We have 10 acres in the unincorporated county, raise large black hogs, heritage turkeys, chickens, ducks and goats.  I got a great Pyrenees for an LGD due to there being lots of chicken killers in the area as well as coyotes, and even had a young mountain lion and black bear pass through the immediate area last fall.  The property  is completely fenced with 6 foot tall high-tensile woven wire.  We are planning to build a home out there and move but for now just visit every day to do chores..  I have been keeping Porter in the barn but have left him out the past two nights as coyotes have been in the field next to our property.  I got a nasty text from a neighbor this morning complaining about his barking and threatening to report it to the county sheriff.  Their house is 700+ feet from the barn and on the opposite side of our property from where the coyotes were seen.
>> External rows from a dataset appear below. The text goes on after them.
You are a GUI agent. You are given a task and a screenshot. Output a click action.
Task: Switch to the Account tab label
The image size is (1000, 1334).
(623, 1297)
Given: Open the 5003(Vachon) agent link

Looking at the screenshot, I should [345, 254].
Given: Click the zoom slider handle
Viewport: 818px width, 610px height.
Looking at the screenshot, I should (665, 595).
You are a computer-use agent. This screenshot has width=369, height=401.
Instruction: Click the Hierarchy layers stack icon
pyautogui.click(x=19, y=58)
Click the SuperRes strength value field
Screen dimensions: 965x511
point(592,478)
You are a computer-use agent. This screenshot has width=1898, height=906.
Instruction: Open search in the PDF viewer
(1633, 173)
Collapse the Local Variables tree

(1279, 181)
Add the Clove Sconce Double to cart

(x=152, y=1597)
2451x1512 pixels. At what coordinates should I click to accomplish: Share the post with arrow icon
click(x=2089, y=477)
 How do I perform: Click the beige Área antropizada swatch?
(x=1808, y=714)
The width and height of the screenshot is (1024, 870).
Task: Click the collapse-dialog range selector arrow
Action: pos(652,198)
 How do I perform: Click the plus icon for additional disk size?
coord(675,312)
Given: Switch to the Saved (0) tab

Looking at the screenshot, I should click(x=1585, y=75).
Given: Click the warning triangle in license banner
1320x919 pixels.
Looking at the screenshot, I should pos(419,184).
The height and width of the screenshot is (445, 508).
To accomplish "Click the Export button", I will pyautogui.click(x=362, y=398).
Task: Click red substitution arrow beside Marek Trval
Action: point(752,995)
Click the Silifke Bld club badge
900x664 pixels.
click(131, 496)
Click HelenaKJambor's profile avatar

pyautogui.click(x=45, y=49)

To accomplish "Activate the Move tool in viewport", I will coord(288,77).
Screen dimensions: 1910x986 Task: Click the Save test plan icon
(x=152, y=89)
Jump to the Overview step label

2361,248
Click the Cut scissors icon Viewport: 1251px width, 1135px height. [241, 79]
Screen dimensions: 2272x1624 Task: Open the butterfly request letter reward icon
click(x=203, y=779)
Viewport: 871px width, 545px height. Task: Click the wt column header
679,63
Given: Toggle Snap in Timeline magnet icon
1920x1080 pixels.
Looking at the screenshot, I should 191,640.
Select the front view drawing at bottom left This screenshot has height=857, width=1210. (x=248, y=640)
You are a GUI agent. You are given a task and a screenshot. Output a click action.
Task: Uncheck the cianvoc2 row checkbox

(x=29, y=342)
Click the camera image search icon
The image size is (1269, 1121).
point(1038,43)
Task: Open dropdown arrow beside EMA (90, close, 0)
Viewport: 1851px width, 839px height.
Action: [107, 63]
I am pleased that Porter is doing his job but don't want upset neighbors either..... that being said... I'd rather they complain than lose any animals... I drove by last night at 10 and all was quiet... 

Anyway, I am trying to find any laws in Idaho that regulate dogs barking and the only ones I have found are city ordinances that would not apply as this property is not within any city boundaries.  I plan on responding to them with some information about LGDs and try to smooth things over but want to be sure of my rights first. Does anyone have any information I could use?

THANKS!!!


----------



## goodolboy (Feb 18, 2013)

Talk to your local sheriff. It will serve a dual purpose, you'll know the law and you'll talk to him before they do.


----------



## babsbag (Feb 18, 2013)

goodolboy said:
			
		

> Talk to your local sheriff. It will serve a dual purpose, you'll know the law and you'll talk to him before they do.


x2 

Or county Animal Control. 

In CA in Shasta County we are required to check on any dog that is barking for more than 20 minutes. That is kinda hard for you since you aren't living on the land. My neighbors hate my dog too but they are probably about 300 feet away from the goat pen and of course they have dogs and cats so my Pyr thinks that that is the fence line he has to patrol and bark at. Since I frequently see thier dogs in my yard I can 't blame him for his choice of threats.

Good luck, dogs and neighbors are a hard mix sometimes.


----------



## Stubbornhillfarm (Feb 19, 2013)

The good news, IMO is that after a bit, the coyotes will know that Porter is there and they will avoid your place.  It isn't like this will be an occurance night after night after night.  Just our experience.


----------